| Paper authors | Harisoa Mampionona Rakotonirina |
| In panel on | Bridging the gaps between knowledge and action in Disaster Risk Reduction |
| Paper presenter(s) will be presenting |
In-Person / |
Haïti fait partie des pays les plus exposés aux catastrophes dites « naturelles ». Entre autres, le séisme de 2010 a provoqué l’écroulement de nombreuses habitations : une des principales causes de décès. En réponse à cette situation, une initiative alliant recherches et actions a exploré le potentiel de reconstruction de l’habitat en se basant sur une observation : certaines des cultures constructives locales avaient montré leur pertinence en préservant les vies. Cette initiative, ayant convaincu plusieurs partenaires, déboucha sur des réalisations d’ampleur. Les maisons reconstruites ayant fait leurs preuves lors du cyclone Matthew en 2016, d’autres organisations adoptèrent aussi l’idée, sous l’appellation TCLA : Techniques de Constructions Locales Améliorées.
Tout récemment, le séisme du 14 août 2021 a prouvé l’intérêt de cette approche.
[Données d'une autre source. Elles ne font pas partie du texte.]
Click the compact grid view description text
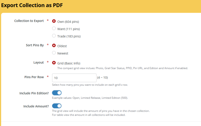The height and width of the screenshot is (126, 201). tap(123, 68)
Même si certaines de ces maisons de type TCLA ont été affectées, aucune ne semble avoir tué et selon les informations disponibles, la plupart seraient réparables, ce qui a conduit le CIAT (Comité Interministériel d'Aménagement du Territoire) à en faire une recommandation auprès de ses partenaires.
Le présent article propose un résumé de l’étude de cette initiative associant des chercheurs en Architecture et en Ingénierie Civile avec des acteurs opérationnels de la reconstruction : ONGs locales, internationales, et services de l’Etat pour la réduction des risques dans le domaine de l’habitat. Il se base sur un travail de doctorat en cours, qui porte un regard réflexif sur cette expérience en s’adossant à une analyse qualitative d’entretiens semi-directifs, de documents et de notes d’observations. Les résultats confirment la pertinence de l’association de la recherche avec les actions opérationnelles et mettent en évidence des points d’attention, principalement liés aux différences dans les contraintes temporelles et aux difficultés de communication entre acteurs de la recherche et acteurs opérationnels. L’étude révèle aussi le rôle important des acteurs intermédiaires qui établissent le lien entre les deux sphères.